Source passage:
HDR Primer Part 1: Introduction to HDR

High Dynamic Range (HDR) has been getting a lot of attention lately. Dynamic range is the ratio between blackest black and the brightest white that can be seen on a display. High Dynamic Range is the next major step in improving television pictures.

We have been on a path to improving video pictures since television broadcasting began in the early 1930s. Black and white TV was followed by the introduction of color in 1953. Today’s ATSC digital broadcast standard was established in 1998 with added resolutions of 720p and 1080i. This was well before HDR was proposed. The second-generation digital broadcast standard, ATSC 3.0 adds many new capabilities including transmission of HDR, 1080p, UHD/4K and Wide Color Gamut.

Unfortunately, there are still misconceptions about HDR. Much of today’s HDR discussion is connected to UHD/4K. This is mostly due to the consumer television industry. If you want to buy a new TV with HDR, it will also be a 4K TV. However, HDR is independent of resolution and it applies equally to HD, 4K and 8K.

High Dynamic Range also improves High Definition video just like it does in higher resolutions. The Average Picture Level (APL) is similar to SDR. Only the peak video is brighter. HDR is more than brighter pictures. The biggest benefit is more detail in mid-tones and dark areas of the picture. This new technology is not another format war. It’s a range of HDR standards that all accomplish similar things.

One of the important HDR profiles is Hybrid Log Gamma (HLG) developed for live TV. HLG can be more compatible than PQ with modern SDR TVs. Finally, some people assume video HDR is created like still-image HDR. Still image HDR takes multiple exposures and combines them to create the best of all exposures. Video is running at a frame rate up to 60 exposures per second. There is no time to combine multiple images. Instead, video HDR uses one of several different Transfer Functions, or gamma curves.

Human Visual System

HDR is a major improvement in visible picture performance because it more closely matches what the human eye sees in real life. In a single scene without adaption, the eye can see about 12 -15 f stops with a contrast ratio of about 30,000:1 and that’s what HDR is capable of.

Given material:

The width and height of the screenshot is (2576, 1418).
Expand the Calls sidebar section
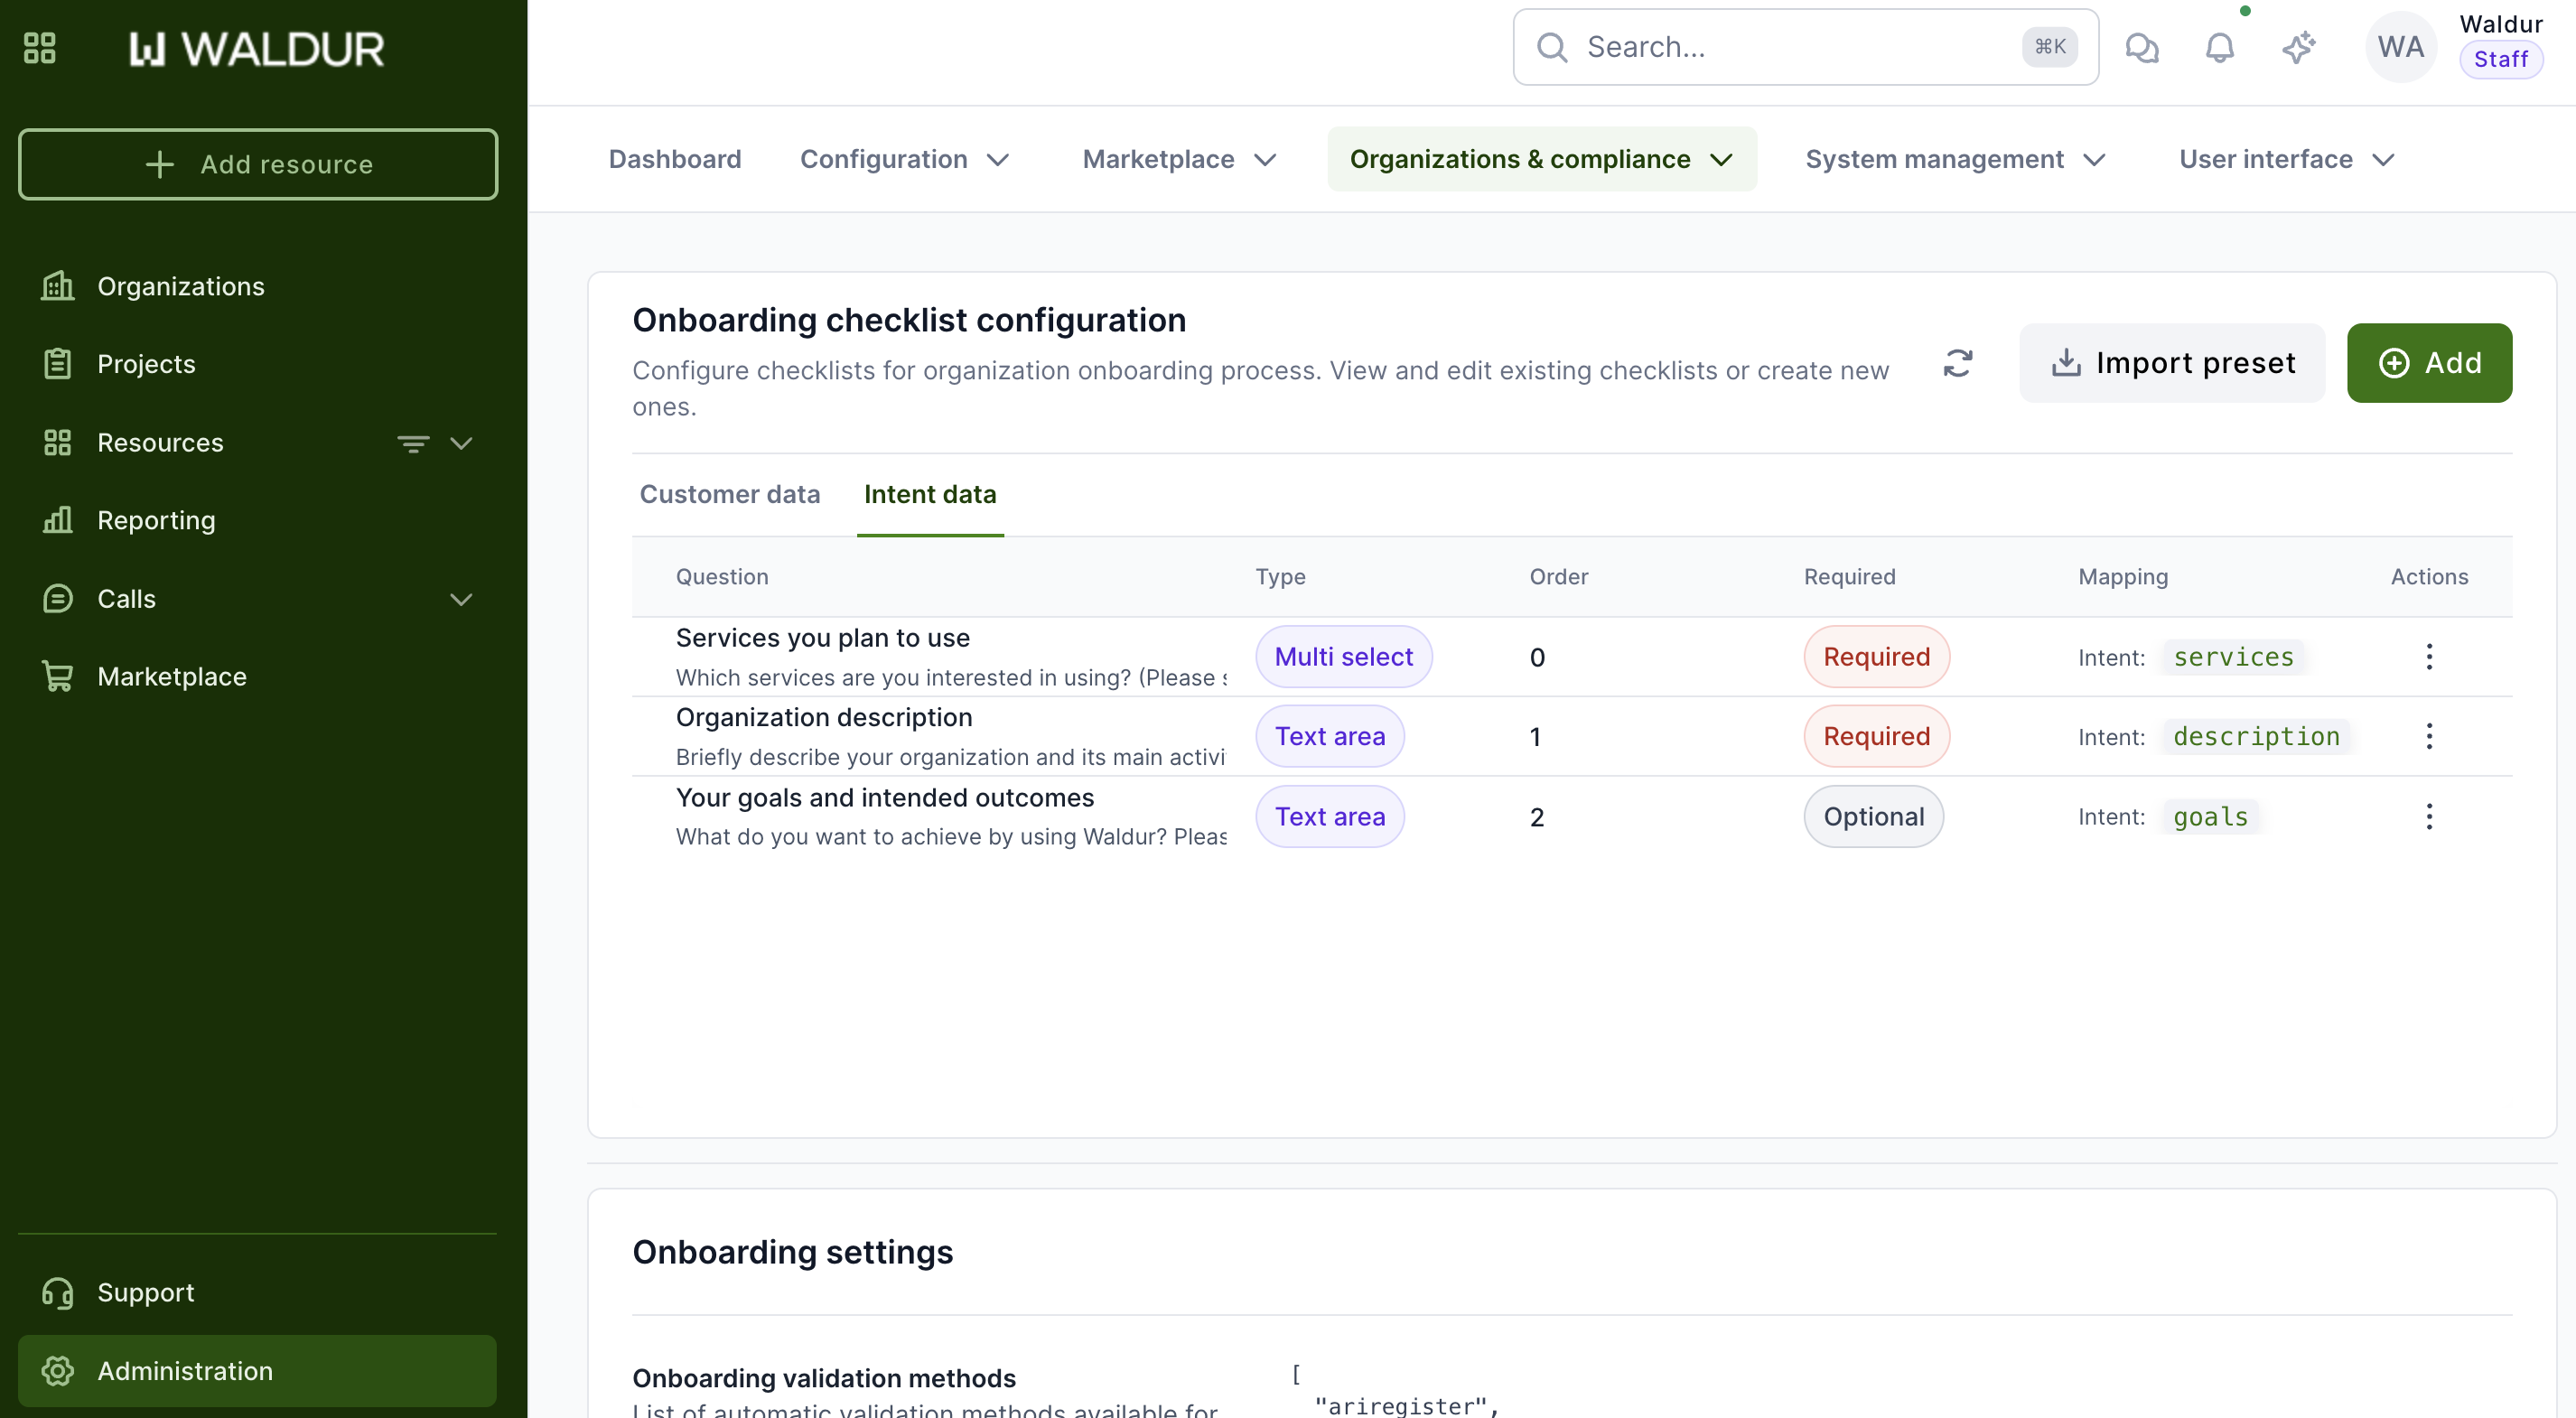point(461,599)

What is asked:
Reproduce the HDR primer word for word between "High Dynamic Range (HDR)" and "improving television pictures.", inclusive. The data was taken from a different source than the text.

Solution for this task:
High Dynamic Range (HDR) has been getting a lot of attention lately. Dynamic range is the ratio between blackest black and the brightest white that can be seen on a display. High Dynamic Range is the next major step in improving television pictures.